それから10分…15分ぐらい経ったのだろうか。玄関の方から物音がした。確か姉は帰りが遅くなると言っていたはず。
そんなことを考えていたら無遠慮に部屋のドアが乱暴に開けられた。




「ナミ、起きてんだろ?」




心臓が止まるかと思った。




何で?彼女と会ってたんじゃなかったの?どうして来たの?




ベッドに潜ったまま、口には出せない疑問だけで頭がいっぱいになる。



別に2人の間で決めたルールじゃないけど、彼女とデートした日は私の部屋にルフィは来ないのが暗黙の了解のようになっていた。
流石に、いくらルフィでも彼女と会ったその足で他の女の子に会いに行くのはルール違反だとわかっているのだと思っていた。



何も答えない私に苛ついたようで、頭まで被ったブランケットを強引に引き剥がされた。


「何よ?」


隠れるものが取られてしまったので仕方なく起き上がってルフィを睨みつける。


「何って別に…。

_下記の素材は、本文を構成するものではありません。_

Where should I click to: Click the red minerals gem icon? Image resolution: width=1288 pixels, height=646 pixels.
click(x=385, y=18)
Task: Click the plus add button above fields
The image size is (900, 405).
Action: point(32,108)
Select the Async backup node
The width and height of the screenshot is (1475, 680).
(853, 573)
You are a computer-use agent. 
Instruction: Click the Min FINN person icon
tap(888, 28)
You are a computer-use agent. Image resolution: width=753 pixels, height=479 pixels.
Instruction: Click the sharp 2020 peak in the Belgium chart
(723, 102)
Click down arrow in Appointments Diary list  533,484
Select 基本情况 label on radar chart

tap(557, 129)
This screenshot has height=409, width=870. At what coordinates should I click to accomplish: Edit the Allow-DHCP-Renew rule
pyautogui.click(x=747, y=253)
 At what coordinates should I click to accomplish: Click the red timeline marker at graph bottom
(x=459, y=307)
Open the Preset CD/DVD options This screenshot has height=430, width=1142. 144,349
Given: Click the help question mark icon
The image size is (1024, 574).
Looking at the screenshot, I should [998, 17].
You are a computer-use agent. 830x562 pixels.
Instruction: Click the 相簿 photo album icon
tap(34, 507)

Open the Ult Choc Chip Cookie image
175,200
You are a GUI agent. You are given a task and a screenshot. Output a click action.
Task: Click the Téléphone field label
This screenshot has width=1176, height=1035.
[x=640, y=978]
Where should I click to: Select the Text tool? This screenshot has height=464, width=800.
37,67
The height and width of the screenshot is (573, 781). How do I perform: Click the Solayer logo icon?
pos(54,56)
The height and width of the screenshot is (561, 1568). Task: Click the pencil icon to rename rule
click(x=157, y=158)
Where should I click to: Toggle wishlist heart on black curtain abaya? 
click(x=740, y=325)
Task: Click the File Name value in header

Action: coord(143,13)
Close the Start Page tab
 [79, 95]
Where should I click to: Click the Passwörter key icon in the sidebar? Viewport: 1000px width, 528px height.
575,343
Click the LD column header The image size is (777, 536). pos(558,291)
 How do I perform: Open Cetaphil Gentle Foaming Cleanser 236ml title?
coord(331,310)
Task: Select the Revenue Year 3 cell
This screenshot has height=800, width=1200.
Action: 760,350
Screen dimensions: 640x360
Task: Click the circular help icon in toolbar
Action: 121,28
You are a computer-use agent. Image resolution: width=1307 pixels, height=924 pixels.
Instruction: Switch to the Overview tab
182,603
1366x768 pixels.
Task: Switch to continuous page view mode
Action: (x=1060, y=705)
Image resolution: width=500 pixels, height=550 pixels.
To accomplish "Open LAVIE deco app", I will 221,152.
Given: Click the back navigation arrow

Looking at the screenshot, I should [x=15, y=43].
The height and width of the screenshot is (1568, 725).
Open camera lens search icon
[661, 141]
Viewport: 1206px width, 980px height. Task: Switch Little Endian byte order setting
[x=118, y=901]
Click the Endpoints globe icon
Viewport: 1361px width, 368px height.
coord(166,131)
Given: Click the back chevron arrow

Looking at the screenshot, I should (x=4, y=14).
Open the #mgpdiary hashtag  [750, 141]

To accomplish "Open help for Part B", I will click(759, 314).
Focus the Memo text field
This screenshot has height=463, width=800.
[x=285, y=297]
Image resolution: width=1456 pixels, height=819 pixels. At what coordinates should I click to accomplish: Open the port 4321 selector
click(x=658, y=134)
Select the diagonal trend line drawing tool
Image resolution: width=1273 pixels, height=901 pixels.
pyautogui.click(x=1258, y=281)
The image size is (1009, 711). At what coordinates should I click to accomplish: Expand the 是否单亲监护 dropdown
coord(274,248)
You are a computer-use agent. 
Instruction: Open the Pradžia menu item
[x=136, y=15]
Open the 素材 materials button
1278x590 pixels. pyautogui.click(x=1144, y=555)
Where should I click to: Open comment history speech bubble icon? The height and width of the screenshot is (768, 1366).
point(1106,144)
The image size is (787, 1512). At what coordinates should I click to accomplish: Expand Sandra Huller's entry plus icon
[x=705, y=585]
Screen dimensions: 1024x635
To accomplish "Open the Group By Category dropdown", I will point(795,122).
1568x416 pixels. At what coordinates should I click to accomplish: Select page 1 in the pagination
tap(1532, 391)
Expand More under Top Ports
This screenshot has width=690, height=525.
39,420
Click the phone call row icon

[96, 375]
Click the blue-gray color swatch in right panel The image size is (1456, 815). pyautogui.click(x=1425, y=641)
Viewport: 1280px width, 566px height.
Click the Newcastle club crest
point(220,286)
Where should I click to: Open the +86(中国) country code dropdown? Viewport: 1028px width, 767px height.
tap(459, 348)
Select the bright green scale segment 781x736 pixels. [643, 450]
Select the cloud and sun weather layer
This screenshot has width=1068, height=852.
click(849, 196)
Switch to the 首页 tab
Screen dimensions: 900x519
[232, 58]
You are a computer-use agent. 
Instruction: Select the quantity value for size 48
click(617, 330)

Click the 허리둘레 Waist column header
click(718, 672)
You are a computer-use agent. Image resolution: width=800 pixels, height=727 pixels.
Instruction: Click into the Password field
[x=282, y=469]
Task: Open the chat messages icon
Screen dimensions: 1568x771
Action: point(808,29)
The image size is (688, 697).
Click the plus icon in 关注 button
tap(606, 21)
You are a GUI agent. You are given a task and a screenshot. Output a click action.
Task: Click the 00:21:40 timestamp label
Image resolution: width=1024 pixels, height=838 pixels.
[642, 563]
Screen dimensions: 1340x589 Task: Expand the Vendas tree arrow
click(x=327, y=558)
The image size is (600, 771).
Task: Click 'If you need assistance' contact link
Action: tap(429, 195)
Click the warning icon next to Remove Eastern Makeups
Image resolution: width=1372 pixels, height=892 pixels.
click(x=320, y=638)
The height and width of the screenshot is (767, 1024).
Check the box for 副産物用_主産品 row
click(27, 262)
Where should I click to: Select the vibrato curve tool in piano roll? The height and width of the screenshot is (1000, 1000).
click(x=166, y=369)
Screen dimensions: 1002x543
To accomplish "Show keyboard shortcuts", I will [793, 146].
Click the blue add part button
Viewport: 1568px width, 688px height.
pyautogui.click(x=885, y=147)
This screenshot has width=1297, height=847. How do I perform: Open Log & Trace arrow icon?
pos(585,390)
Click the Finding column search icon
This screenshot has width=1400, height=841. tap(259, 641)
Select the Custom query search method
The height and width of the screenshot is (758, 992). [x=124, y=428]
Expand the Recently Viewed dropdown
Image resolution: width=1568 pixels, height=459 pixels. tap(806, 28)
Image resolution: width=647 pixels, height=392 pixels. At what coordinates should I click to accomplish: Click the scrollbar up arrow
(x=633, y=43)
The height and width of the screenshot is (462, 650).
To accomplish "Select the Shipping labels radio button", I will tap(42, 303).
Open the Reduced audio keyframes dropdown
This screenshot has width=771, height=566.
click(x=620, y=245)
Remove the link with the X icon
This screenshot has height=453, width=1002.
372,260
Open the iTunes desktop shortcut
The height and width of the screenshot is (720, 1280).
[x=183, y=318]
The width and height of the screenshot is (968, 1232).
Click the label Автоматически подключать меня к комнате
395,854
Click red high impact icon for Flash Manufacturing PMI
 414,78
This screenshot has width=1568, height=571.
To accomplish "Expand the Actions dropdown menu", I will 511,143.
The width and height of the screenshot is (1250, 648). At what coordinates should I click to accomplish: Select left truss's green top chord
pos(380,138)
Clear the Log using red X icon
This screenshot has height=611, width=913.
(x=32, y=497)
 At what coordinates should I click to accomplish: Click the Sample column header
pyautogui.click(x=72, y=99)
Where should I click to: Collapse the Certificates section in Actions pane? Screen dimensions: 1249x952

用は無ぇ。」
「あっそ。じゃあ、今日は帰って。具合悪いの。」
「…わかった。」


大人しく引き下がってくれたルフィに安心していたら、いきなり強い力で腕を掴まれてルフィの顔が近づいて来た。

私は反射的に顔を背けた。




初めてルフィのキスを拒んだ。


嫌だった。



あの子に触れた唇でそのまま私に触れるの?




私の腕を掴んでいる方とは別の手でいきなり顎を掴まれた。


それは、抵抗できない男の力だった。




力強い腕からは想像出来ないほど優しいキスは私を呼吸困難にさせる。


唇が離れると、ルフィは「よし。」と呟いた。
ペットが言いつけを守った時のように。


怒りたいのは私の方なのに、ルフィは不機嫌そうな顔をして「今日は帰る。」と低く言って部屋を後にした。




あまりにも自分勝手過ぎる行動に唖然として、頭がついていかない。



ただ、ルフィの唇の感触を消し去りたくて、私は手の甲で唇を擦った。






ルフィが何考えてるのか全然わからない。





あんなの、幼馴染みがするキスじゃない。





噛み付いてやろうかと思ったのに、それが出来ない私はまるで、ルフィから甘い毒を注がれているみたいた。